Departure Lounge
Nowhere, notime, but they sure keep it clean.
My phone tells me it is 5:40 AM, but that’s on a different continent. There is a dull winter afternoon light streaming in through the windows, but I have to leave the concourse area to see it. My body is telling me that it’s no time at all. I could figure out how many hours it will be until I next sleep in a bed, but it would be a complicated computation of time zones and tickets.
The color-balanced fluorescents are more representative of how I actually feel: awake, awash in detail, but flat. Nondescript in my quick-dry synthetics on an industrial vinyl chair. Shabby in a formal, respectable sort of way.
I am surrounded by stores as I wait. Booze. CDs of pop music. A smallish bookstore. A seafood bar with deep orange crab legs and smoked salmon in glass cases, for the expense-account traveler. There’s a Harrods here too, because is London is somewhere nearby, after all. The compass clipped to my carry-on tells me I’m facing East but I certainly couldn’t point to where millions of people must be living.
The citizens of London, wherever they are, are not in limbo. They aren’t in a duty-free zone. They haven’t lined up carefully for the privilege of presenting their passports, haven’t been x-rayed, metal-detected, smelled and scrutinized for contraband gels and liquids. Me, I smuggled my toothpaste into carry-on. I feel proud of myself. Later, I’m going to brush my teeth in an over-bright beige restroom cleaned every hour by a teenage kid in a nondescript uniform. I wonder what his name is, and whether he has a girlfriend.
This concourse is inhabited sparsely by nondescript Europeans in slightly rumpled suits and jackets. Most of them speak English or at least familiar tongues. They are annoyingly acceptable, familiar, safe. I bet that frumpy businessman perusing the magazines is heading home this evening to his family in the suburbs of Munich. The banality of that offends me somehow. I wish instead that I was in some shithole of an airport in the third world. Maybe India. Maybe something like that ferry terminal in Penang, swarming with Indonesians waiting to cross the channel to Sumatra. There was life there, brown paper packages and noisy children and meals eaten hastily off of banana leaves. You might be able to make a friend there.
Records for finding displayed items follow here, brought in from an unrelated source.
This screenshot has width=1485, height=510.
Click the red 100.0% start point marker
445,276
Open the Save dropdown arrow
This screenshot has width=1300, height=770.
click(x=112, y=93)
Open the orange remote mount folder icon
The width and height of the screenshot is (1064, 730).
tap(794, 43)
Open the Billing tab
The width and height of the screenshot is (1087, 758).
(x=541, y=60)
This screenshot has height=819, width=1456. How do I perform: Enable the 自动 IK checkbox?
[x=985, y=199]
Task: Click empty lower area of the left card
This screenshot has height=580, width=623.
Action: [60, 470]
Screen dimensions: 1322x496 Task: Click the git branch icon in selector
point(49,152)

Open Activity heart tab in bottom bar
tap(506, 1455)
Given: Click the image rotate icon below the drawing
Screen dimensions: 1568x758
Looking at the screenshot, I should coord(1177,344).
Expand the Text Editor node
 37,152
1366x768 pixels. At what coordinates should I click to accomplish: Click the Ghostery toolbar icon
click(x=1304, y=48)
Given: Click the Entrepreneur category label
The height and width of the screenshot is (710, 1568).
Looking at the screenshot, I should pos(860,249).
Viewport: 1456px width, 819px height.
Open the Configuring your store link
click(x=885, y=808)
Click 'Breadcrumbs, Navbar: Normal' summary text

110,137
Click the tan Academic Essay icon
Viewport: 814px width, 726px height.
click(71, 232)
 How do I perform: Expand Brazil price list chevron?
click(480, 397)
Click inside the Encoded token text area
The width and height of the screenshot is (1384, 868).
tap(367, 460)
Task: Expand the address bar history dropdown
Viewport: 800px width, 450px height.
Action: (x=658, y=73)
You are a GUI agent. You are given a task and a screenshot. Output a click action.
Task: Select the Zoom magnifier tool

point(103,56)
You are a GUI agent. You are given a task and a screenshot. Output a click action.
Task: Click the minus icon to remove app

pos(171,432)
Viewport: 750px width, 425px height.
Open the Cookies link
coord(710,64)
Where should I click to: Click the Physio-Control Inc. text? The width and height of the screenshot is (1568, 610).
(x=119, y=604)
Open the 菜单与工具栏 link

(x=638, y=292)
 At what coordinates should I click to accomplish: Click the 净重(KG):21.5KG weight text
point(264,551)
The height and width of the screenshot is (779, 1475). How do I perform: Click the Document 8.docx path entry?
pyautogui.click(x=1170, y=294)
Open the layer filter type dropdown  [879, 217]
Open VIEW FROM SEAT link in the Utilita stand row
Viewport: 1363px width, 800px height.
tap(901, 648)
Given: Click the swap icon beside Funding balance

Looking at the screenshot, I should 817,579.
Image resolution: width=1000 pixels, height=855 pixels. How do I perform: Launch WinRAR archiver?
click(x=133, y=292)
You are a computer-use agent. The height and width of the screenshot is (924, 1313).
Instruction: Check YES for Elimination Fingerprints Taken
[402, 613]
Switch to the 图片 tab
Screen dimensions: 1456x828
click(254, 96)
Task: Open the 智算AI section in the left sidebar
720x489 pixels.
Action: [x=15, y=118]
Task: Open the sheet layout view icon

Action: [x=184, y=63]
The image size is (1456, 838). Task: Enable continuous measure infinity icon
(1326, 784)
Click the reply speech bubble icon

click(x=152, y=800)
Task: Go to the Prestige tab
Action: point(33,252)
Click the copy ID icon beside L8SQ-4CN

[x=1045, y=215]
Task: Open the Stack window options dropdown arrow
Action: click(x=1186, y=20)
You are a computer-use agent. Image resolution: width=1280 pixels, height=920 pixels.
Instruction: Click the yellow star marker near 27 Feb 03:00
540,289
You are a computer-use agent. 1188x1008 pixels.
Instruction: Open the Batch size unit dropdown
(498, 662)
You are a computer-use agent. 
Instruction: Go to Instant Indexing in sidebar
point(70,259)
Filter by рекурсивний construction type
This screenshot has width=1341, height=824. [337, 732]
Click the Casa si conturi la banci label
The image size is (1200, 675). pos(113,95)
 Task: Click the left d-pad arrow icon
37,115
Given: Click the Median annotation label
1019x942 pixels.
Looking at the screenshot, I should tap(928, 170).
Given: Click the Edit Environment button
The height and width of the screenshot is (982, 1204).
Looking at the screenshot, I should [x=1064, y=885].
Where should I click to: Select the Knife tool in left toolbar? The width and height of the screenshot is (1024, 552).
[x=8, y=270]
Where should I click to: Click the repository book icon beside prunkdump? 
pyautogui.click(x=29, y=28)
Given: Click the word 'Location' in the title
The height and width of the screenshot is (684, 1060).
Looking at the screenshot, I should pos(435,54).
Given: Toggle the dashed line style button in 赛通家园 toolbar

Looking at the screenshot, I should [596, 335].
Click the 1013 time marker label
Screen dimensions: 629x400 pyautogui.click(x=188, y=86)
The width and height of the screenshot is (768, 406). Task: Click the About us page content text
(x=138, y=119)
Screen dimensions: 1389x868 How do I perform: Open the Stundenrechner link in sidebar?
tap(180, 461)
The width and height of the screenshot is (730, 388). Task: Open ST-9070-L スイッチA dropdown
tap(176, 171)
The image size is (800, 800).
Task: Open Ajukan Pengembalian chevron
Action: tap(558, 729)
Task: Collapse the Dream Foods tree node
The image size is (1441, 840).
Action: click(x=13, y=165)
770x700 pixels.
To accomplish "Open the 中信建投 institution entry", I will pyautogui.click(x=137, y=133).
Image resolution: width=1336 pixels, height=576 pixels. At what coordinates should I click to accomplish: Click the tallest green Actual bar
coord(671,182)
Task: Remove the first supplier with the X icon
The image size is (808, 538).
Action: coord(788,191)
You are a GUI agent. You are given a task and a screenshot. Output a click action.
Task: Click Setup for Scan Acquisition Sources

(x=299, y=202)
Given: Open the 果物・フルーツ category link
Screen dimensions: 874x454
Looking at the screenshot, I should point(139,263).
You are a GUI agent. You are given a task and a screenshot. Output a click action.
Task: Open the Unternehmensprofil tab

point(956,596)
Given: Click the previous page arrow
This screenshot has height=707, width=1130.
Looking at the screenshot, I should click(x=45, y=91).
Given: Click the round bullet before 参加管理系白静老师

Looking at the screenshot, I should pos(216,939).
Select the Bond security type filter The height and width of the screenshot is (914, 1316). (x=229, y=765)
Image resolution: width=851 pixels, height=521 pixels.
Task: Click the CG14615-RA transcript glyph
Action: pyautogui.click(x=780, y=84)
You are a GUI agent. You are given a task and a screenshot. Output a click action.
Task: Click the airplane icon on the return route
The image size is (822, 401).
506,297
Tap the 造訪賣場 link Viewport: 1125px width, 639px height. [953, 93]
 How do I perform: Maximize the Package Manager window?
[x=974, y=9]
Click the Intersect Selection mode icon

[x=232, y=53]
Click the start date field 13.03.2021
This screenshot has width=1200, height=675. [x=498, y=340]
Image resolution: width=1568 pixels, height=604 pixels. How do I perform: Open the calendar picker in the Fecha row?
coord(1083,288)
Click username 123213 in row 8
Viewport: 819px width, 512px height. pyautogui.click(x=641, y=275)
Here, I have no hope of a good conversation. Here, there is only air conditioning, which I am enjoying. The air conditioning will run twenty-four hours per day until the end of time. I can’t see the sun unless I walk out to a gate.
This is noplace. This is limbo. Time has no more meaning for me. I’m not even sure if I’m hungry or not. Purgatory is an international departure lounge, and I’m just another jetlagged soul. There has been a delay; there is no next flight ever. I am doomed to wander the concourse forever.